Page and screen pointing data:
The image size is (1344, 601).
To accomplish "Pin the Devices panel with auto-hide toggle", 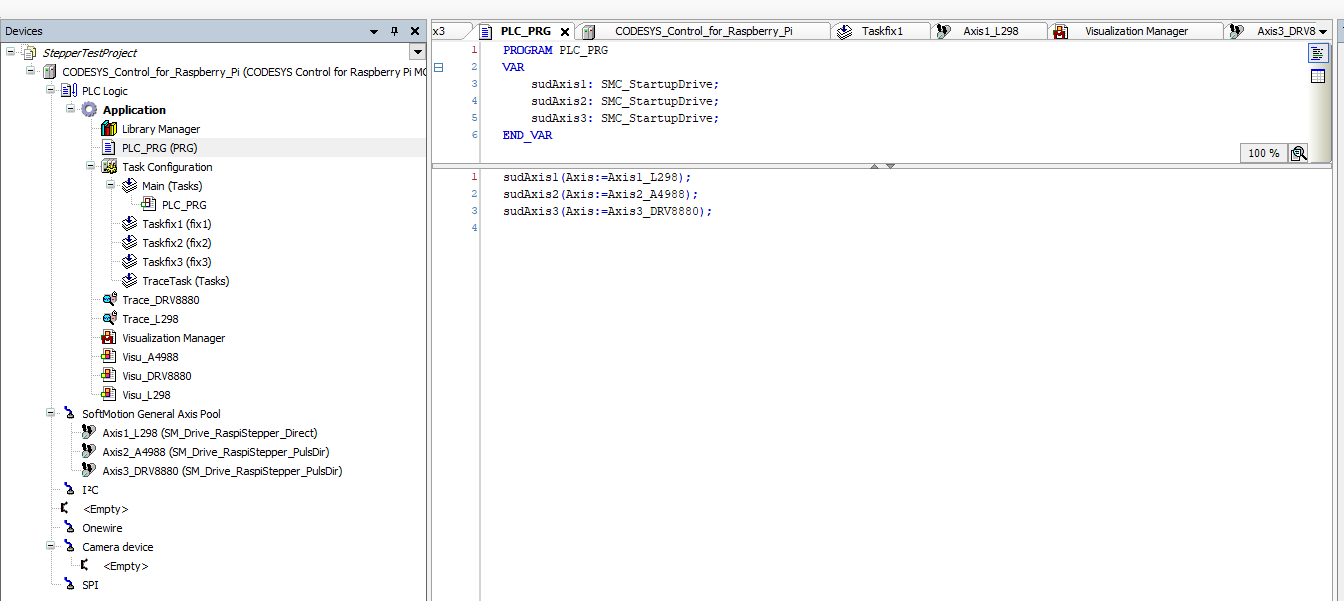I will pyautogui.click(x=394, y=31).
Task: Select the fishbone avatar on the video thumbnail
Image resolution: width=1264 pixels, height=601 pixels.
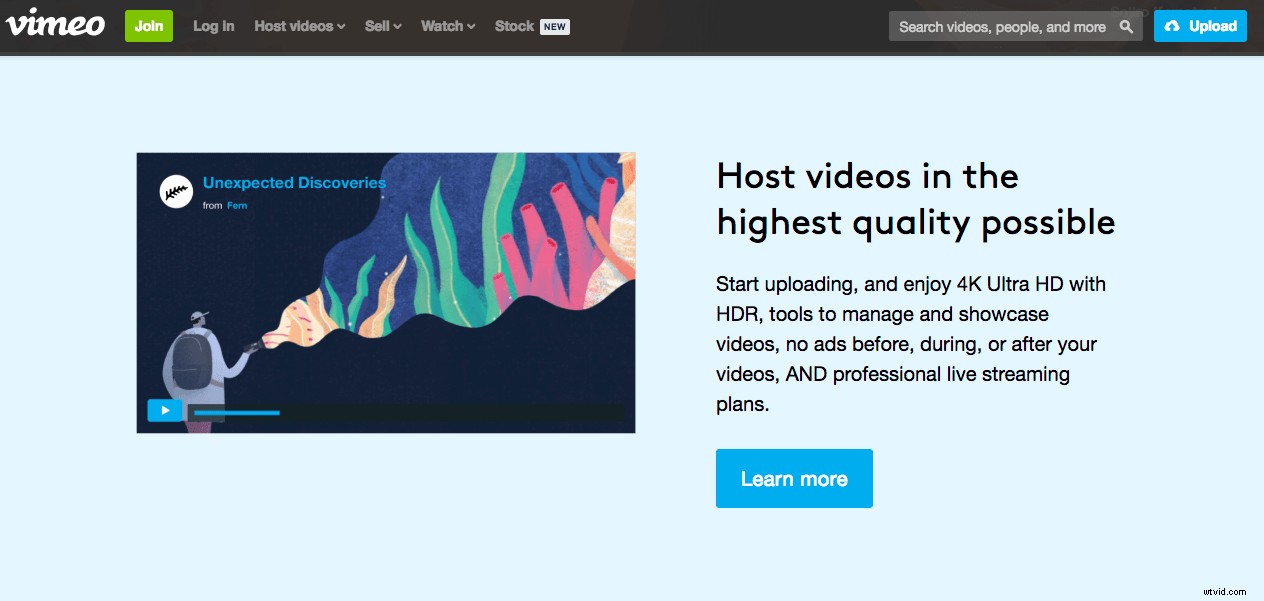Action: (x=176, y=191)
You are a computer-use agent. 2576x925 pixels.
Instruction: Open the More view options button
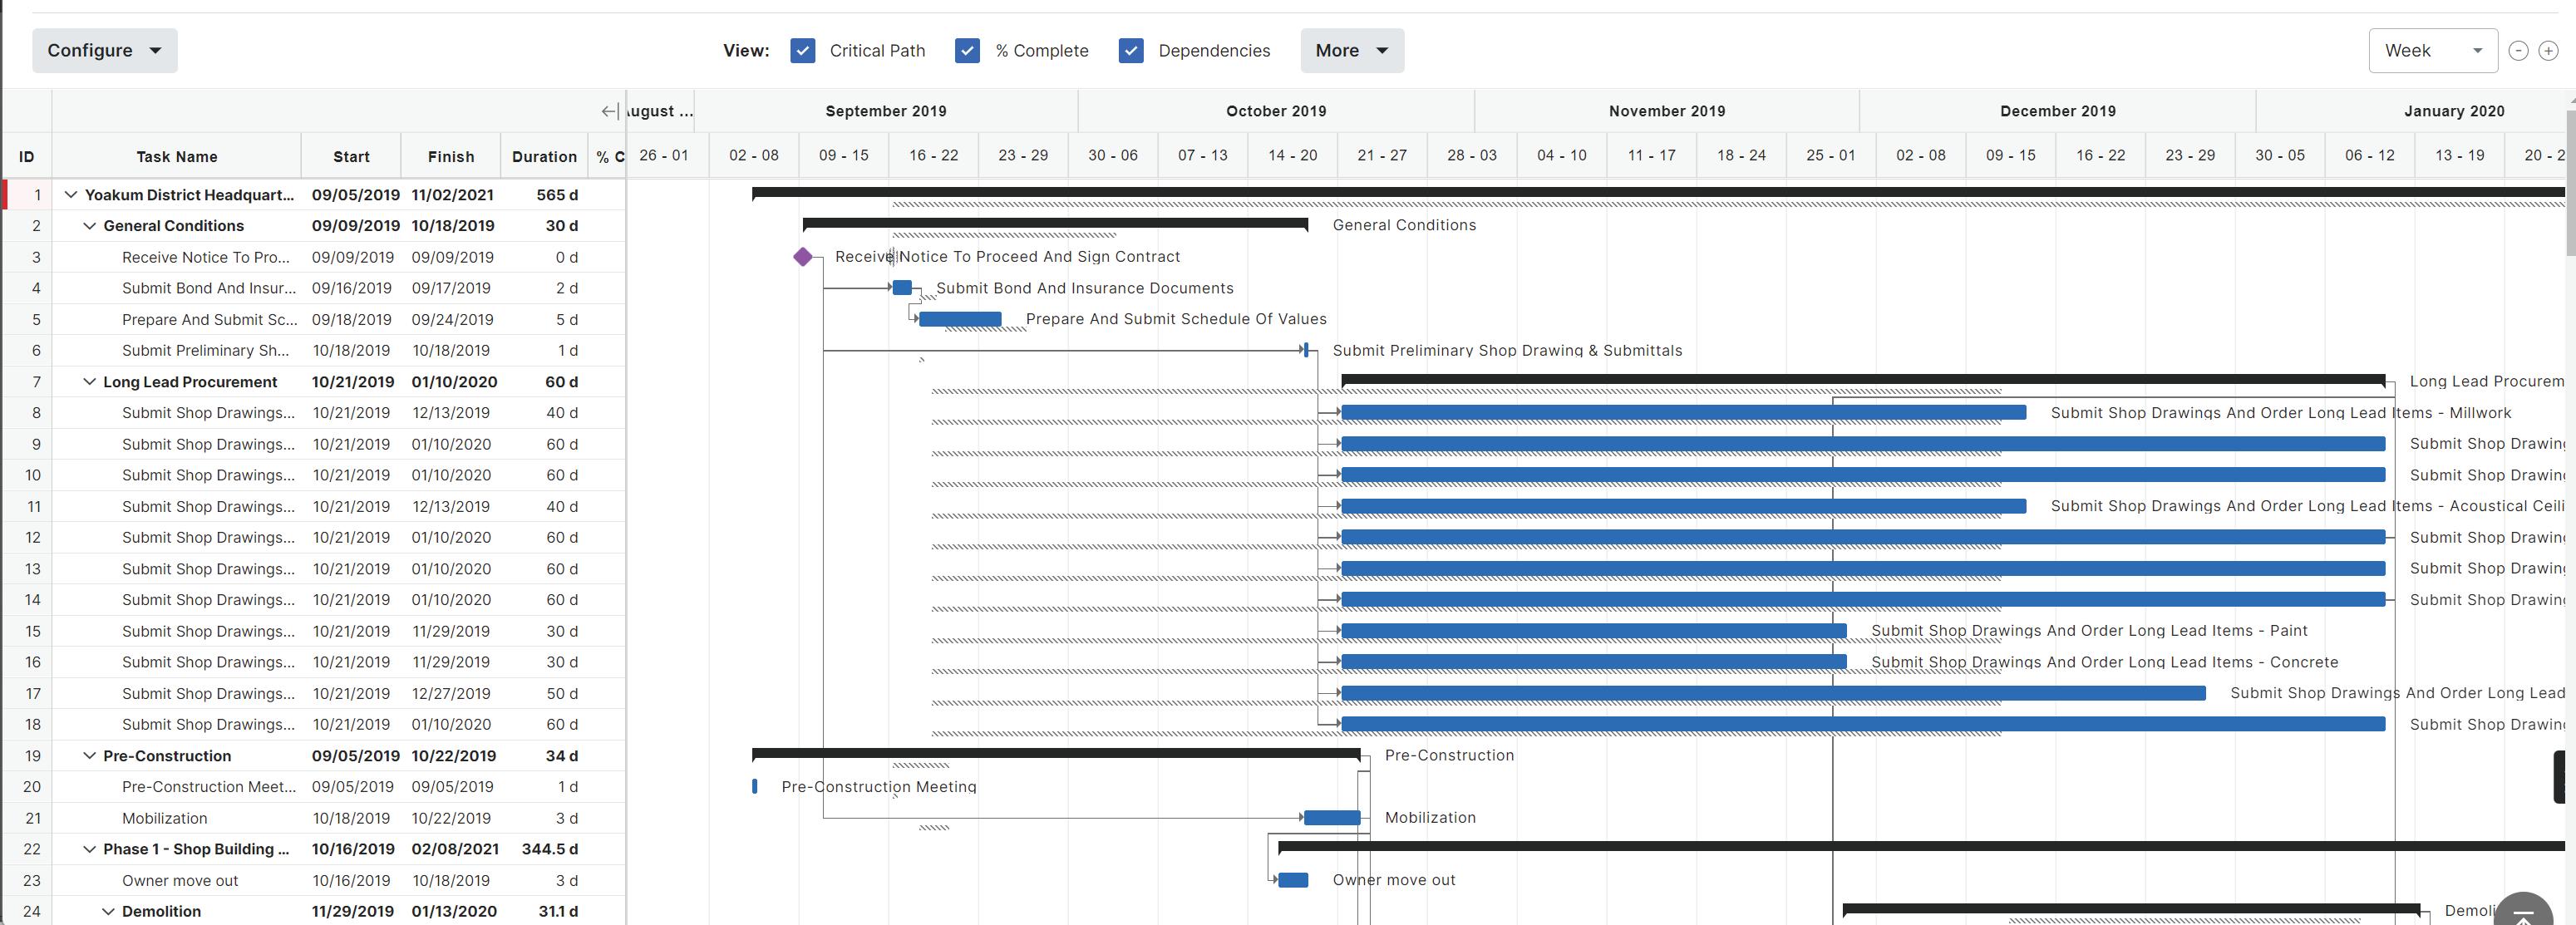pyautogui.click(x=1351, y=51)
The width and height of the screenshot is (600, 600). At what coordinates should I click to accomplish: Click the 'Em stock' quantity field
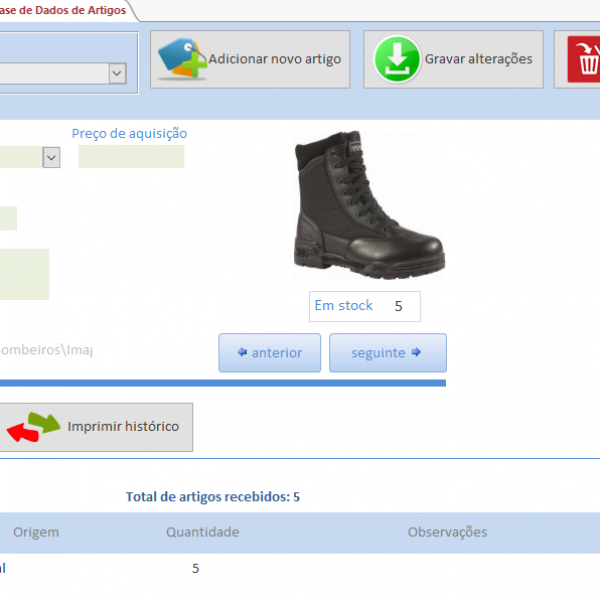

Required task => Write out, line for line, everything from the line containing "You are a computer-use" down to the end of the entries. Leave the pictures out.

Task result =>
You are a computer-use agent. 2576x925 pixels.
Instruction: Open the More view options button
pyautogui.click(x=1351, y=51)
The width and height of the screenshot is (600, 600). At what coordinates should I click to accomplish: Click the 'Em stock' quantity field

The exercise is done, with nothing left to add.